Ma se vorranno volare a Londra per la finale in programma il 1° giugno, Mbappé e compagni dovranno superare almeno due volte Gregor Kobel, dopo essere rimasti a secco nei primi 90’ della doppia sfida. L’estremo difensore elvetico, dal canto suo, è conscio dell’importanza della posta in palio… «Non ho mai disputato il ritorno di una semifinale di Champions League. Quindi ha ottimi motivi per essere la partita più importante della mia carriera. Dovremo essere concentrati. Non come nella fase a gironi, quando proprio a Parigi avevamo disputato la nostra peggior partita di Champions League (sconfitta 2-0, ndr). Dobbiamo comportarci come una squadra, ognuno deve aiutare il compagno. Il Psg possiede così tanta qualità che può essere incredibilmente pericoloso. Oltre a una prestazione di alto livello da parte nostra, probabilmente avremo bisogno anche di un po’ di fortuna».

Nonostante ciò, il Borussia, e lo ha dimostrato sia contro l’Atletico, sia nell’andata contro gli stessi parigini, possiede qualità a sufficienza per raggiungere la finale… «Nelle competizioni europee siamo in grado di ottenere un risultato importante in ogni partita. La nostra qualità è evidente, anche contro squadre che sulla carta sono più forti. In Champions League siamo migliorati di partita in partita. La squadra è molto equilibrata dal punto di vista offensivo e difensivo. Anche il mix di età rappresenta un fattore importante. E in Champions abbiamo difeso molto, molto bene, con cinque “clean sheets”. Ci siamo assolutamente meritati di essere qui a giocarci l’accesso alla finale».

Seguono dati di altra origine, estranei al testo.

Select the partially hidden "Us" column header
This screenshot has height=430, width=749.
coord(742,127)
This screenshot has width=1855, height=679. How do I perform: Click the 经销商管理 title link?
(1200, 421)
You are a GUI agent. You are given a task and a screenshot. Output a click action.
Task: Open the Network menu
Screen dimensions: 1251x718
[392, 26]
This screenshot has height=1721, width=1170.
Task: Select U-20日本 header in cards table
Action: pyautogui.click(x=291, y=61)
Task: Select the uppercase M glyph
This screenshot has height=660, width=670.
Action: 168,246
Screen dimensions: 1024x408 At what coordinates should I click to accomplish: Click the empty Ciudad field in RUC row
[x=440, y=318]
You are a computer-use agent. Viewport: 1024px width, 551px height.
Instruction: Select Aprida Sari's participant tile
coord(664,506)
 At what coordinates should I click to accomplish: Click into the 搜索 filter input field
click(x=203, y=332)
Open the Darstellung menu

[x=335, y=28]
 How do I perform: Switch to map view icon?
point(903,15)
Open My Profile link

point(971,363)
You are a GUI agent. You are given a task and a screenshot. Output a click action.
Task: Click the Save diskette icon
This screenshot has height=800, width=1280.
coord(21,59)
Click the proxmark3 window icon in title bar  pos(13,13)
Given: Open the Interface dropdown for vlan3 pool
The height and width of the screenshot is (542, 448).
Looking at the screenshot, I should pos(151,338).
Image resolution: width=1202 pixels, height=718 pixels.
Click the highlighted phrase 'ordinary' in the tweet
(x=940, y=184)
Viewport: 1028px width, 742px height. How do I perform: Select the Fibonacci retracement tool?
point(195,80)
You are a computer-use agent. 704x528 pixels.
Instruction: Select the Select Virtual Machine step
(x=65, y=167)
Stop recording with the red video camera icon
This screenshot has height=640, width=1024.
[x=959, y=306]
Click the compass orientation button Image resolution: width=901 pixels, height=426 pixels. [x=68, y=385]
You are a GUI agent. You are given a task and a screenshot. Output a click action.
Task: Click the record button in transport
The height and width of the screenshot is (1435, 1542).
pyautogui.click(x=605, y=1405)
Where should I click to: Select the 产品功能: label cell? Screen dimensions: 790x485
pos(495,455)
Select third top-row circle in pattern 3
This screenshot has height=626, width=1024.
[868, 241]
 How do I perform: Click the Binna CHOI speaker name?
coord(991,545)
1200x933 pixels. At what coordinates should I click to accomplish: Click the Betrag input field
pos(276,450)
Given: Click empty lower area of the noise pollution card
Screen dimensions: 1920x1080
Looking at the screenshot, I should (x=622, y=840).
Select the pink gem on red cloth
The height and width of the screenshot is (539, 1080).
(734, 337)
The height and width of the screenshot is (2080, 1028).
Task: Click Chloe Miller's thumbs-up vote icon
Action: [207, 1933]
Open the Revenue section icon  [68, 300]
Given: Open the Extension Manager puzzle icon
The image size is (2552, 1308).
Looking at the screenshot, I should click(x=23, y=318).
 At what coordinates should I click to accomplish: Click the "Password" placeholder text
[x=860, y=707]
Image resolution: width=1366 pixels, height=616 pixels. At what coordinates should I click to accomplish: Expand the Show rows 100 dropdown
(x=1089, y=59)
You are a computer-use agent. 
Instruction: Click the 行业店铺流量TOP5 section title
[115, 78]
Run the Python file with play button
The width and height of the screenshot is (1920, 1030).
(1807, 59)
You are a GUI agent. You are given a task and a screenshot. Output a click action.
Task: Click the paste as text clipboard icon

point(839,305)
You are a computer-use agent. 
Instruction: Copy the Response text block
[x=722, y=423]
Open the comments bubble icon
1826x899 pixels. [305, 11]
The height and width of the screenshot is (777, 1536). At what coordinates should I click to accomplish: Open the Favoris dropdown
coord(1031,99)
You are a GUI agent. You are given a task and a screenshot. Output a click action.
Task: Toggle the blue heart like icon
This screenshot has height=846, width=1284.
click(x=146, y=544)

Gregor Kobel era arrivato in Germania dieci anni fa e si è progressivamente imposto all’attenzione generale, tanto da cogliere nella passata stagione il titolo di miglior portiere di Bundesliga… «Non si può rivendicare un ruolo in una squadra di calcio. Si cresce in essa. Mi piace far parte di questo gruppo e affrontare gli obiettivi insieme. Ed è vero, cerco di guardare avanti e di continuare a crescere, l'autocritica sincera e costruttiva non è mai stata e non sarà mai negativa. Per me è un onore essere ritenuto il numero uno in Bundesliga. Da bambino ho sempre guardato alla Germania, la grande nazione del calcio, la Bundesliga. Tutti prendevano la Germania quale esempio. Che ora io sia percepito in questo modo è, ovviamente, già una sensazione molto bella, ma il fatto che vi siano altre persone che la pensano allo stesso modo mi rende ancor più felice...».